Speculative Sampling

Speculative Sampling (also referred to as Speculative Decoding) is a set of techniques designed to allow generation of more than one token per forward pass iteration. This can lead to a reduction in the average per-token latency in situations where the GPU is underutilized due to small batch sizes.

Speculative Sampling involves predicting a sequence of future tokens, referred to as draft tokens, using a method that is substantially more efficient than repeatedly executing the target Large Language Model (LLM). These draft tokens are then collectively validated by processing them through the target LLM in a single forward pass. The underlying assumptions are twofold:

processing multiple draft tokens concurrently will be as rapid as processing a single token
multiple draft tokens will be validated successfully over the course of the full generation

If the first assumption holds true, the latency of speculative decoding will no worse than the standard approach. If the second holds, output token generation advances by statistically more than one token per forward pass. The combination of both these allows speculative decoding to result in reduced latency.

TensorRT-LLM supports several approaches for generating draft tokens, including:

Utilizing a smaller, auxiliary model, known as the draft model approach. For more information, refer to the Fast Inference from Transformers via Speculative Decoding paper.
Implementing additional language model heads that predict tokens for future positions:
1. Medusa: Simple LLM Inference Acceleration Framework with Multiple Decoding Heads paper.
2. Recurrent Drafter for Fast Speculative Decoding in Large Language Models.

Performance Improvements

It’s important to note that the effectiveness of speculative decoding techniques is highly dependent on the specific task at hand.
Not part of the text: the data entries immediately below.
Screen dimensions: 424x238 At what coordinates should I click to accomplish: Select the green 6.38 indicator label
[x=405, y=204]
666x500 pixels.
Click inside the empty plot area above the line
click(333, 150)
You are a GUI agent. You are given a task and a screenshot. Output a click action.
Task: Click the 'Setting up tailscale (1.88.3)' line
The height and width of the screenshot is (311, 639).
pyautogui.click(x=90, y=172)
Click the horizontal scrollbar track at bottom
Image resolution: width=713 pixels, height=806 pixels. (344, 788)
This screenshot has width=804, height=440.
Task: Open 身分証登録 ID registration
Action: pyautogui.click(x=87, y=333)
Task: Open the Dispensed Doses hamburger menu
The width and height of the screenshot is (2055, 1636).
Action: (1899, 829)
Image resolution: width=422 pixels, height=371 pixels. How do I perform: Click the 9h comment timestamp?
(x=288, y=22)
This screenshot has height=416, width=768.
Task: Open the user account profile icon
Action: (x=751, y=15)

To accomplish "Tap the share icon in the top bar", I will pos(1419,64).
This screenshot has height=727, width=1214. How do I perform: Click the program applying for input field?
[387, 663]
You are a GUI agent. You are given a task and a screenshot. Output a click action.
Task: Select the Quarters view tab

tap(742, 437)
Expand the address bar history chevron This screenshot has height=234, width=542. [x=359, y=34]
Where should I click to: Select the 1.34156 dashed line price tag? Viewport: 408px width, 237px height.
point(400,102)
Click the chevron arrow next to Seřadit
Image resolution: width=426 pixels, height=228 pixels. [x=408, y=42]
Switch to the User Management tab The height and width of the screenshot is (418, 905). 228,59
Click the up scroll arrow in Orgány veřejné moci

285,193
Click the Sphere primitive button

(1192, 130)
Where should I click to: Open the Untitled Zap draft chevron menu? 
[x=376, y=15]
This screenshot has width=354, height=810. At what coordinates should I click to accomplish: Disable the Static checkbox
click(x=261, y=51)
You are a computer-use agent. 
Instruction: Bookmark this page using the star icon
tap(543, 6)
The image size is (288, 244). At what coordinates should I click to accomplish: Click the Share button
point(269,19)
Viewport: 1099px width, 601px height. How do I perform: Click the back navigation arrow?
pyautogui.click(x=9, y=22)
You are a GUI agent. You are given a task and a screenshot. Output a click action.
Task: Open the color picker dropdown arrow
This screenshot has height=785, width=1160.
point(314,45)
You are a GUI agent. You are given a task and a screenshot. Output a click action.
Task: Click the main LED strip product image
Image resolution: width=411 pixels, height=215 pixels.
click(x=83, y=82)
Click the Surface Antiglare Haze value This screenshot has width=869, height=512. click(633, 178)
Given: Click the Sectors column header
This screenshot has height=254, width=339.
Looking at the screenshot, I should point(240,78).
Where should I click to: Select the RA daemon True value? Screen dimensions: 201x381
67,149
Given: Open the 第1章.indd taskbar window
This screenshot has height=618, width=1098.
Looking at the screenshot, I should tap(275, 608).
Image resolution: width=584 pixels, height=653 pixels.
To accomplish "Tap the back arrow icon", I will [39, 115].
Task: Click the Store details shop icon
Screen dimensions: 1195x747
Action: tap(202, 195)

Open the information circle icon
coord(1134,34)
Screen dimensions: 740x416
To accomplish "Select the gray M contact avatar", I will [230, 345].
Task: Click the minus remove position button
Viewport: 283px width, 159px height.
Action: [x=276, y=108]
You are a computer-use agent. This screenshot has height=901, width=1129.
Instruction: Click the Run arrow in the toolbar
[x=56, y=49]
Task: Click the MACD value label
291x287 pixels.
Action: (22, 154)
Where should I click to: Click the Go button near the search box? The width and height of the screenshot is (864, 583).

For instance, forecasting subsequent tokens in a code-completion scenario may prove simpler than generating a summary for an article.

Furthermore, when integrating Medusa with a standard PyTorch model implementation which may not be as finely tuned as TensorRT-LLM, the potential time savings are more pronounced.

Draft Model Approach

The Draft model approach involves the use of two distinct models trained independently but sharing the same vocabulary: a smaller Draft model and a larger Target model. For example, a GPT 125M model can serve as the Draft model, while a GPT 6.7B model acts as the Target model.

The management of Draft and Target models is facilitated through two separate GptManager instances. It is essential that you to coordinate the interactions between the Draft and Target models effectively. Initially, the Draft model is queried to generate up to K draft tokens. These tokens are then forwarded to the Target model for verification. Upon verification, the Target model may return up to K+1 tokens. Subsequently, the prompt, now updated with the accepted tokens, is sent back to the Draft model to initiate the generation of new draft tokens. This iterative process continues until a predefined stop conditions are met. An example of this orchestration process can be found in the TensorRT-LLM Triton backend.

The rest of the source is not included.